There is nothing more detrimental to a parent’s mere existence than that light-sensitive Melissa and Doug puzzle.

You know the one. The one with the animal sounds.

Melissa and Doug Animal Sounds Puzzle

The pieces get lost within seven minutes of obtaining ownership, leaving those shining dots just waiting to register every change in lighting in your life.

Then the kids leave the puzzle in your bedroom floor, so the rooster alerts you to daybreak. Followed immediately by the pig. And then the kitten and dog and duck, in a chorus of murderous cacophony.

Or that stupid cow moos in the middle of your One Quiet Moment Of The Day and nearly makes you wet your pajamas.

(Because you never got out of your pajamas.)

(Because you were rocking that baby.
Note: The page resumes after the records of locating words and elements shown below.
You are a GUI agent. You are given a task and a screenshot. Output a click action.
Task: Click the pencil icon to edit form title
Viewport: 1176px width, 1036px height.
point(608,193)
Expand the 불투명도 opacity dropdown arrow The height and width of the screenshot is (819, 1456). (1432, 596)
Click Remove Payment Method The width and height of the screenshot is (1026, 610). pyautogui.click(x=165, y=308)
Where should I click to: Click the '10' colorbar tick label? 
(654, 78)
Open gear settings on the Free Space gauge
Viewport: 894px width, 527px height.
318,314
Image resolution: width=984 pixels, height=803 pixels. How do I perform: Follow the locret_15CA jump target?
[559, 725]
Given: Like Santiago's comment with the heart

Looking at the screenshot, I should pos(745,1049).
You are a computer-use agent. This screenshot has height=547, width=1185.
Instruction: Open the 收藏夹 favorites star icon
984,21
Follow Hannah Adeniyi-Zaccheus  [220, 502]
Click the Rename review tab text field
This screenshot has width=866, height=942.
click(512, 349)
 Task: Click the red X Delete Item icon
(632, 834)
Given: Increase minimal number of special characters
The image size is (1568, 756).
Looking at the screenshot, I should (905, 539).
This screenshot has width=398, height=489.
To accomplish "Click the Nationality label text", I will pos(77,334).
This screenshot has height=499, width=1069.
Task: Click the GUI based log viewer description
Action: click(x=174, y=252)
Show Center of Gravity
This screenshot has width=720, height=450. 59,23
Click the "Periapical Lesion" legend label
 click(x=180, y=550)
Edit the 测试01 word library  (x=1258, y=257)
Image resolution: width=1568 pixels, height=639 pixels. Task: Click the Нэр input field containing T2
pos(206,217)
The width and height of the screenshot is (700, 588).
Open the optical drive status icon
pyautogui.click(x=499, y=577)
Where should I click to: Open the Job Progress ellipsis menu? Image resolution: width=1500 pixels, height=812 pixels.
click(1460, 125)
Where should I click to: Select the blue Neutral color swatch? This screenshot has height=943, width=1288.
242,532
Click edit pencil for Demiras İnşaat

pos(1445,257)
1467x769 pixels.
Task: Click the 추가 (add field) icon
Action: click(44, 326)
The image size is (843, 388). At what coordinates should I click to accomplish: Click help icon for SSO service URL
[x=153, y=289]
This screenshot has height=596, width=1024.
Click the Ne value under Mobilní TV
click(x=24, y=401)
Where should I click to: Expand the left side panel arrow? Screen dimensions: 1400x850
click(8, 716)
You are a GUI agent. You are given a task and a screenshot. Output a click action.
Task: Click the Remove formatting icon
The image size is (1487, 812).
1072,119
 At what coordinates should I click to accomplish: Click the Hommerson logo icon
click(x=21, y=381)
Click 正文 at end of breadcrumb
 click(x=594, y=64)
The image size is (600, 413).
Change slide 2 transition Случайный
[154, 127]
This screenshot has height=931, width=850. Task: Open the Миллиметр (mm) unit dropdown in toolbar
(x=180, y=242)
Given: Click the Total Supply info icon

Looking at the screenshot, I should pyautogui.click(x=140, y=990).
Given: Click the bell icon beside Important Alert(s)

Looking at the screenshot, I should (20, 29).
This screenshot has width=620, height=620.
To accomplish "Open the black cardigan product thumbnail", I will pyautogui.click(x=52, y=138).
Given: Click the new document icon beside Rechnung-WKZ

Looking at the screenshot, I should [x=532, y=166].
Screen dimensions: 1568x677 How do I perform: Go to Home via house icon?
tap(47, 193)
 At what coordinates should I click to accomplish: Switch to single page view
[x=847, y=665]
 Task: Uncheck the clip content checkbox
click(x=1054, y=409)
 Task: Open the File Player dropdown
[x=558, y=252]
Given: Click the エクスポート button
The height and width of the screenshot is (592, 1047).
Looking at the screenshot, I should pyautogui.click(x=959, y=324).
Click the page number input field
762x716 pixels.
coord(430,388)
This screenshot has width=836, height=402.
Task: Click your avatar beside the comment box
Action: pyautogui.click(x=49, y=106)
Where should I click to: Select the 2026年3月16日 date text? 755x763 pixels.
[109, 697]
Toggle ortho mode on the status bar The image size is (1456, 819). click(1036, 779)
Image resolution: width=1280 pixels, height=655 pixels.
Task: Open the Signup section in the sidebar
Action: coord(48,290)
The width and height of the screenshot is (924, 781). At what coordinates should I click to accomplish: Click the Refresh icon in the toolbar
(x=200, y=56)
All night long.)

Here’s a list of other things that make parents consider buying a one-way ticket to Fiji:

1. Play-Doh. Because why did they have to make it so crumbly? WE HAVE THE TECHNOLOGY TO OVERCOME CRUMBS. Use it.

2. Balloons. Children become unnaturally attached to balloons, somewhat like Wilson the Volleyball in Castaway. And no matter how shrunken they become, how long they’ve been missing their helium, and how annoyingly they float whimsically all over your house, your children will insist on keeping them.

You know what I do? I murder balloons after bedtime. There is nothing more satisfying than taking a steak knife to a balloon and then carefully hiding the evidence.

3. Glitter and Glitter Glue. They are the Gift from Satan that never quits giving.

4. Bubble Bath. It’s the ultimate tool in a Stalling Child’s arsenal. It stretches out bath time, makes it harder to rinse their hair than finding the pieces to that blasted Melissa and Doug puzzle, and intrinsically allows them to stay up later. Don’t let them use it against you, parents of the world.

5. Toys that use up 90% of their battery the first day of use and then hobble along on the remaining 10% for the next six years, consequently singing woefully off-tune and with painfully distorted cadence. They plan them this way, you know. It’s a conspiracy theory I could believe.

6. All Children’s Music. Except for Silly Songs with Larry.

7. Paint. It’s the item that they always want to pull out at the most inopportune time, and it never goes where it’s intended. And does children’s paint ever dry? No. Because they pile it on in the thickest, goopiest, most bleed-through-the-paper way possible.

8. Capri Suns. Did you know that it is scientifically impossible to stab that stupid straw into the thinnest part of the foil pouch without causing a tiny, sticky geyser? Because it’s true.

9. Stickers. No matter how conscientious your child is, those stickers are magnetically drawn to hardwood floors.

10. ALL Sippy Cups. It’s twenty-freaking-fifteen. We can’t invent a sippy cup that doesn’t mold?


May you all get some sleep tonight. All night long.